Work required: Could you restate the entries below word for word?
[[ Task material, beginning ]]
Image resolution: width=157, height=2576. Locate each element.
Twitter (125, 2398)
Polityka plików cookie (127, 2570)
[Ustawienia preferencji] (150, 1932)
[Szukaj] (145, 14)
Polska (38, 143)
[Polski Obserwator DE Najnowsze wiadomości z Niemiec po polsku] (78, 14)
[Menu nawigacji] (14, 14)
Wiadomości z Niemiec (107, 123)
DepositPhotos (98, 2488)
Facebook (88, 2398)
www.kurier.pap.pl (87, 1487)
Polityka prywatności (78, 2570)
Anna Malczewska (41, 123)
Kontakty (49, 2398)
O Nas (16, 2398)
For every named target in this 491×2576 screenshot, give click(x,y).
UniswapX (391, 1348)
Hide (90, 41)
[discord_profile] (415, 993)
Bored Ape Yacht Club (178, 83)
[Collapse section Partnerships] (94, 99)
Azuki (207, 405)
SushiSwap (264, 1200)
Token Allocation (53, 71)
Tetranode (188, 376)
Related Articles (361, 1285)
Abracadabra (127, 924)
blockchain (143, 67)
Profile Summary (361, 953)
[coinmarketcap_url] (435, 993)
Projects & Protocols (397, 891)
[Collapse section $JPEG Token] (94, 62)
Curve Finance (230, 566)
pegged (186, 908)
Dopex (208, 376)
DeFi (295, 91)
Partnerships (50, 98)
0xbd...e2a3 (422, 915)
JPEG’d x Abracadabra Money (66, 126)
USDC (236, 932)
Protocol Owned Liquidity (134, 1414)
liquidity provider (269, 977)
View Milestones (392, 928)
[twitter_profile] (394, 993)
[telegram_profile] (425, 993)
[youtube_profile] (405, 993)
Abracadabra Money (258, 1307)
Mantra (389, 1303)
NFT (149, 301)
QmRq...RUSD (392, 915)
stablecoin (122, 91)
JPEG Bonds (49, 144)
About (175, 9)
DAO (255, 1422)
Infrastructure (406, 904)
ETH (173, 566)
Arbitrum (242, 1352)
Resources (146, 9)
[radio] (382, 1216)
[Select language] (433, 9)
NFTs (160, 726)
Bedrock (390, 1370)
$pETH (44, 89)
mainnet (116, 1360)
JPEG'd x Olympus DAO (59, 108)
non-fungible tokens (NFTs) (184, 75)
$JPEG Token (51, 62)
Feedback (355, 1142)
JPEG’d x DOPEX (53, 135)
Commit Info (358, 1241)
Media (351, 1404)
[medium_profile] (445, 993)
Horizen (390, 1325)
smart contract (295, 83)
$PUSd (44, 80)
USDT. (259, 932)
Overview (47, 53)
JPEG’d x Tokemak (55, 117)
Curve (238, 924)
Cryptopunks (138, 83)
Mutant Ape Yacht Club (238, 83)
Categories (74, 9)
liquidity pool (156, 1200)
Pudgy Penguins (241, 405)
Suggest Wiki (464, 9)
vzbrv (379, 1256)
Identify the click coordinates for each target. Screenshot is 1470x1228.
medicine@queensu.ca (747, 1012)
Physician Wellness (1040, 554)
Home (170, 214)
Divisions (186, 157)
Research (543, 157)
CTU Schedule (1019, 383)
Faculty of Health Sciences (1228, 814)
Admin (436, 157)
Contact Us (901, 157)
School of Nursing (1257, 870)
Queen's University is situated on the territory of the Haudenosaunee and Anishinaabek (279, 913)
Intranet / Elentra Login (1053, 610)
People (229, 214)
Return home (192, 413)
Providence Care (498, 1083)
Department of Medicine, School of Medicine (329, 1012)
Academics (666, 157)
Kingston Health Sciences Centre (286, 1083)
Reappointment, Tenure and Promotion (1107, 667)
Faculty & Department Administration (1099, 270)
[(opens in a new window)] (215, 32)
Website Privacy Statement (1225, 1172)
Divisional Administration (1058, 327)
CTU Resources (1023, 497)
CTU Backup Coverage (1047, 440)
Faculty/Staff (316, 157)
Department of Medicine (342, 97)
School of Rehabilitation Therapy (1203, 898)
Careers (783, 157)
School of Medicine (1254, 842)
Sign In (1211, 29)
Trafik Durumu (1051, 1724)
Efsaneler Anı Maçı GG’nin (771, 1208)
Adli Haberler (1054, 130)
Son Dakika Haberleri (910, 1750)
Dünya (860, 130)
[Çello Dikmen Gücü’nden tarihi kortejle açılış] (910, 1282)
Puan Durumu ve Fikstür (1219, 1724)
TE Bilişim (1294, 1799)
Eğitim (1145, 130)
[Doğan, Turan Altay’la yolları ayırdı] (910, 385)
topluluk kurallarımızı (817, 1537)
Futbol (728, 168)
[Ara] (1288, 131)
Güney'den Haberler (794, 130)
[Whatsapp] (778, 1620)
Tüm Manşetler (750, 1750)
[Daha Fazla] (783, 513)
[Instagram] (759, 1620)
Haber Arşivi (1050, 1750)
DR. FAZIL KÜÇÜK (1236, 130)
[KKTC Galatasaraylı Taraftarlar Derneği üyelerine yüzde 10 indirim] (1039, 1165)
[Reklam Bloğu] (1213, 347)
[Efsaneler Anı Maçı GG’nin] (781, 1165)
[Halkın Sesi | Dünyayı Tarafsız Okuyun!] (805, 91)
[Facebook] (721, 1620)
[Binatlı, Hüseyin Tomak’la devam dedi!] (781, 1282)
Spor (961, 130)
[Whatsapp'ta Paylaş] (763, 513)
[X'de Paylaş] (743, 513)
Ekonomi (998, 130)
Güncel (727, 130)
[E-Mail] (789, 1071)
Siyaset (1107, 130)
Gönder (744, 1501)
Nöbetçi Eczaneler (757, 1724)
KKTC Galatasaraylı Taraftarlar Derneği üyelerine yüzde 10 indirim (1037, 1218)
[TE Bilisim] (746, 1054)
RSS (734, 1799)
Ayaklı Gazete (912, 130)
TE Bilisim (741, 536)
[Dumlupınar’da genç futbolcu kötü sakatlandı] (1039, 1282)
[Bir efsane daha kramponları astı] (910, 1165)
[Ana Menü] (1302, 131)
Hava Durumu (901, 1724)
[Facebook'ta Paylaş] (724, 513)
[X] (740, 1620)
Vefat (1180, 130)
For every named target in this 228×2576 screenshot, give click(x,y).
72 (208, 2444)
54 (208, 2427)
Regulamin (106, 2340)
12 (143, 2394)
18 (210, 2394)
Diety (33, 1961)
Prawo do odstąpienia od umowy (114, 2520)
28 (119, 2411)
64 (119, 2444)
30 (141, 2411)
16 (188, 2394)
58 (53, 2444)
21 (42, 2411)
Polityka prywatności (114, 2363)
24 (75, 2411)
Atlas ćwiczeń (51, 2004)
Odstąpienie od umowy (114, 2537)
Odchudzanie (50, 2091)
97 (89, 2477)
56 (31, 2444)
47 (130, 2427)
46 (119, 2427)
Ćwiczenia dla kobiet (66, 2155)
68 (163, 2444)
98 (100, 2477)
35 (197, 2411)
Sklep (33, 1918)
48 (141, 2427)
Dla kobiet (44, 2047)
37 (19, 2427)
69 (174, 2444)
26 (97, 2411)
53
[[ Task material, end ]]
Result of this exercise:
Image resolution: width=157, height=2576. Locate each element.
Twitter (125, 2398)
Polityka plików cookie (127, 2570)
[Ustawienia preferencji] (150, 1932)
[Szukaj] (145, 14)
Polska (38, 143)
[Polski Obserwator DE Najnowsze wiadomości z Niemiec po polsku] (78, 14)
[Menu nawigacji] (14, 14)
Wiadomości z Niemiec (107, 123)
DepositPhotos (98, 2488)
Facebook (88, 2398)
www.kurier.pap.pl (87, 1487)
Polityka prywatności (78, 2570)
Anna Malczewska (41, 123)
Kontakty (49, 2398)
O Nas (16, 2398)
For every named target in this 491×2576 screenshot, give click(x,y).
UniswapX (391, 1348)
Hide (90, 41)
[discord_profile] (415, 993)
Bored Ape Yacht Club (178, 83)
[Collapse section Partnerships] (94, 99)
Azuki (207, 405)
SushiSwap (264, 1200)
Token Allocation (53, 71)
Tetranode (188, 376)
Related Articles (361, 1285)
Abracadabra (127, 924)
blockchain (143, 67)
Profile Summary (361, 953)
[coinmarketcap_url] (435, 993)
Projects & Protocols (397, 891)
[Collapse section $JPEG Token] (94, 62)
Curve Finance (230, 566)
pegged (186, 908)
Dopex (208, 376)
DeFi (295, 91)
Partnerships (50, 98)
0xbd...e2a3 (422, 915)
JPEG’d x Abracadabra Money (66, 126)
USDC (236, 932)
Protocol Owned Liquidity (134, 1414)
liquidity provider (269, 977)
View Milestones (392, 928)
[twitter_profile] (394, 993)
[telegram_profile] (425, 993)
[youtube_profile] (405, 993)
Abracadabra Money (258, 1307)
Mantra (389, 1303)
NFT (149, 301)
QmRq...RUSD (392, 915)
stablecoin (122, 91)
JPEG Bonds (49, 144)
About (175, 9)
DAO (255, 1422)
Infrastructure (406, 904)
ETH (173, 566)
Arbitrum (242, 1352)
Resources (146, 9)
[radio] (382, 1216)
[Select language] (433, 9)
NFTs (160, 726)
Bedrock (390, 1370)
$pETH (44, 89)
mainnet (116, 1360)
JPEG'd x Olympus DAO (59, 108)
non-fungible tokens (NFTs) (184, 75)
$JPEG Token (51, 62)
Feedback (355, 1142)
JPEG’d x DOPEX (53, 135)
Commit Info (358, 1241)
Media (351, 1404)
[medium_profile] (445, 993)
Horizen (390, 1325)
smart contract (295, 83)
$PUSd (44, 80)
USDT. (259, 932)
Overview (47, 53)
JPEG’d x Tokemak (55, 117)
Curve (238, 924)
Cryptopunks (138, 83)
Mutant Ape Yacht Club (238, 83)
Categories (74, 9)
liquidity pool (156, 1200)
Pudgy Penguins (241, 405)
Suggest Wiki (464, 9)
vzbrv (379, 1256)
Identify the click coordinates for each target. Screenshot is 1470x1228.
medicine@queensu.ca (747, 1012)
Physician Wellness (1040, 554)
Home (170, 214)
Divisions (186, 157)
Research (543, 157)
CTU Schedule (1019, 383)
Faculty of Health Sciences (1228, 814)
Admin (436, 157)
Contact Us (901, 157)
School of Nursing (1257, 870)
Queen's University is situated on the territory of the Haudenosaunee and Anishinaabek (279, 913)
Intranet / Elentra Login (1053, 610)
People (229, 214)
Return home (192, 413)
Providence Care (498, 1083)
Department of Medicine, School of Medicine (329, 1012)
Academics (666, 157)
Kingston Health Sciences Centre (286, 1083)
Reappointment, Tenure and Promotion (1107, 667)
Faculty & Department Administration (1099, 270)
[(opens in a new window)] (215, 32)
Website Privacy Statement (1225, 1172)
Divisional Administration (1058, 327)
CTU Resources (1023, 497)
CTU Backup Coverage (1047, 440)
Faculty/Staff (316, 157)
Department of Medicine (342, 97)
School of Rehabilitation Therapy (1203, 898)
Careers (783, 157)
School of Medicine (1254, 842)
Sign In (1211, 29)
Trafik Durumu (1051, 1724)
Efsaneler Anı Maçı GG’nin (771, 1208)
Adli Haberler (1054, 130)
Son Dakika Haberleri (910, 1750)
Dünya (860, 130)
[Çello Dikmen Gücü’nden tarihi kortejle açılış] (910, 1282)
Puan Durumu ve Fikstür (1219, 1724)
TE Bilişim (1294, 1799)
Eğitim (1145, 130)
[Doğan, Turan Altay’la yolları ayırdı] (910, 385)
topluluk kurallarımızı (817, 1537)
Futbol (728, 168)
[Ara] (1288, 131)
Güney'den Haberler (794, 130)
[Whatsapp] (778, 1620)
Tüm Manşetler (750, 1750)
[Daha Fazla] (783, 513)
[Instagram] (759, 1620)
Haber Arşivi (1050, 1750)
DR. FAZIL KÜÇÜK (1236, 130)
[KKTC Galatasaraylı Taraftarlar Derneği üyelerine yüzde 10 indirim] (1039, 1165)
[Reklam Bloğu] (1213, 347)
[Efsaneler Anı Maçı GG’nin] (781, 1165)
[Halkın Sesi | Dünyayı Tarafsız Okuyun!] (805, 91)
[Facebook] (721, 1620)
[Binatlı, Hüseyin Tomak’la devam dedi!] (781, 1282)
Spor (961, 130)
[Whatsapp'ta Paylaş] (763, 513)
[X'de Paylaş] (743, 513)
Ekonomi (998, 130)
Güncel (727, 130)
[E-Mail] (789, 1071)
Siyaset (1107, 130)
Gönder (744, 1501)
Nöbetçi Eczaneler (757, 1724)
KKTC Galatasaraylı Taraftarlar Derneği üyelerine yüzde 10 indirim (1037, 1218)
[TE Bilisim] (746, 1054)
RSS (734, 1799)
Ayaklı Gazete (912, 130)
TE Bilisim (741, 536)
[Dumlupınar’da genç futbolcu kötü sakatlandı] (1039, 1282)
[Bir efsane daha kramponları astı] (910, 1165)
[Ana Menü] (1302, 131)
Hava Durumu (901, 1724)
[Facebook'ta Paylaş] (724, 513)
[X] (740, 1620)
Vefat (1180, 130)
For every named target in this 228×2576 screenshot, give click(x,y).
72 (208, 2444)
54 (208, 2427)
Regulamin (106, 2340)
12 (143, 2394)
18 (210, 2394)
Diety (33, 1961)
Prawo do odstąpienia od umowy (114, 2520)
28 (119, 2411)
64 (119, 2444)
30 (141, 2411)
16 (188, 2394)
58 (53, 2444)
21 (42, 2411)
Polityka prywatności (114, 2363)
24 (75, 2411)
Atlas ćwiczeń (51, 2004)
Odstąpienie od umowy (114, 2537)
Odchudzanie (50, 2091)
97 (89, 2477)
56 (31, 2444)
47 (130, 2427)
46 (119, 2427)
Ćwiczenia dla kobiet (66, 2155)
68 (163, 2444)
98 (100, 2477)
35 (197, 2411)
Sklep (33, 1918)
48 (141, 2427)
Dla kobiet (44, 2047)
37 (19, 2427)
69 (174, 2444)
26 (97, 2411)
53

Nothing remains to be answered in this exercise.